Stored items
◇ ◇ ◇

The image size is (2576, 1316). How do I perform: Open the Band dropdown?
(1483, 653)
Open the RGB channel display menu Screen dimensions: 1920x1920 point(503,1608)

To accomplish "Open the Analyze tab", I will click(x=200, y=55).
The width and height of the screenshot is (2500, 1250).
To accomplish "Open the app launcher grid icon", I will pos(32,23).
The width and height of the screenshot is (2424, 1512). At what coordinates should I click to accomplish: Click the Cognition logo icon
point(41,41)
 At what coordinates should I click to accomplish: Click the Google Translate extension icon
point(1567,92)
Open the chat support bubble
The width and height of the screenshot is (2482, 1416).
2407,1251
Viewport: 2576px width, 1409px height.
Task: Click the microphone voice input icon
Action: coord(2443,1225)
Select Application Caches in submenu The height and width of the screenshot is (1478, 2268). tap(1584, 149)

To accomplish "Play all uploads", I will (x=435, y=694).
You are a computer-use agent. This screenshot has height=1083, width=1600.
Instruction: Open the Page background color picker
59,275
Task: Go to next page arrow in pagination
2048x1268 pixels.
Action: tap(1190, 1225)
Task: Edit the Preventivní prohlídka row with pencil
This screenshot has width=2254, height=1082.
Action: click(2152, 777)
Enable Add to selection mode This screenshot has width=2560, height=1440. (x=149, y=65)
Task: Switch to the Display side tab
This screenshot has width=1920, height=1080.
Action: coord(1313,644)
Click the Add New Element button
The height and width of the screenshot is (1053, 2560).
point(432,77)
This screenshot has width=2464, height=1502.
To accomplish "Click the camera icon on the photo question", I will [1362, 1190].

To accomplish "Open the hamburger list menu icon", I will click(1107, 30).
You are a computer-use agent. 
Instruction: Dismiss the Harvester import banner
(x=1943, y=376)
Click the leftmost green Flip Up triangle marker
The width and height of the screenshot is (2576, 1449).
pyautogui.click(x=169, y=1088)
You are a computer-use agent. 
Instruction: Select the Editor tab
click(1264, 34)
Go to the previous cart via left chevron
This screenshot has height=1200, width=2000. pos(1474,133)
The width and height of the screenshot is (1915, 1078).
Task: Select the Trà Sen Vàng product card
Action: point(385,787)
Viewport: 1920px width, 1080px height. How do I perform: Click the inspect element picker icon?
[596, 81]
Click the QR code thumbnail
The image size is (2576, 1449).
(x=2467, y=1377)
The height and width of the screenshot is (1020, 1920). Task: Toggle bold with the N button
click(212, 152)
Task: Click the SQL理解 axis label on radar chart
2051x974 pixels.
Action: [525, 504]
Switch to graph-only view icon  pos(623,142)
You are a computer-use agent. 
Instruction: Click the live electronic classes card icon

◇ ◇ ◇

Please return every line of the data, unaltered.

* **Solution to the exercise**
The image size is (2576, 1316). How do I perform: Open the Band dropdown?
(1483, 653)
Open the RGB channel display menu Screen dimensions: 1920x1920 point(503,1608)

To accomplish "Open the Analyze tab", I will click(x=200, y=55).
The width and height of the screenshot is (2500, 1250).
To accomplish "Open the app launcher grid icon", I will pos(32,23).
The width and height of the screenshot is (2424, 1512). At what coordinates should I click to accomplish: Click the Cognition logo icon
point(41,41)
 At what coordinates should I click to accomplish: Click the Google Translate extension icon
point(1567,92)
Open the chat support bubble
The width and height of the screenshot is (2482, 1416).
2407,1251
Viewport: 2576px width, 1409px height.
Task: Click the microphone voice input icon
Action: coord(2443,1225)
Select Application Caches in submenu The height and width of the screenshot is (1478, 2268). tap(1584, 149)

To accomplish "Play all uploads", I will (x=435, y=694).
You are a computer-use agent. This screenshot has height=1083, width=1600.
Instruction: Open the Page background color picker
59,275
Task: Go to next page arrow in pagination
2048x1268 pixels.
Action: tap(1190, 1225)
Task: Edit the Preventivní prohlídka row with pencil
This screenshot has width=2254, height=1082.
Action: click(2152, 777)
Enable Add to selection mode This screenshot has width=2560, height=1440. (x=149, y=65)
Task: Switch to the Display side tab
This screenshot has width=1920, height=1080.
Action: coord(1313,644)
Click the Add New Element button
The height and width of the screenshot is (1053, 2560).
point(432,77)
This screenshot has width=2464, height=1502.
To accomplish "Click the camera icon on the photo question", I will [1362, 1190].

To accomplish "Open the hamburger list menu icon", I will click(1107, 30).
You are a computer-use agent. 
Instruction: Dismiss the Harvester import banner
(x=1943, y=376)
Click the leftmost green Flip Up triangle marker
The width and height of the screenshot is (2576, 1449).
pyautogui.click(x=169, y=1088)
You are a computer-use agent. 
Instruction: Select the Editor tab
click(1264, 34)
Go to the previous cart via left chevron
This screenshot has height=1200, width=2000. pos(1474,133)
The width and height of the screenshot is (1915, 1078).
Task: Select the Trà Sen Vàng product card
Action: point(385,787)
Viewport: 1920px width, 1080px height. How do I perform: Click the inspect element picker icon?
[596, 81]
Click the QR code thumbnail
The image size is (2576, 1449).
(x=2467, y=1377)
The height and width of the screenshot is (1020, 1920). Task: Toggle bold with the N button
click(212, 152)
Task: Click the SQL理解 axis label on radar chart
2051x974 pixels.
Action: [525, 504]
Switch to graph-only view icon  pos(623,142)
You are a computer-use agent. 
Instruction: Click the live electronic classes card icon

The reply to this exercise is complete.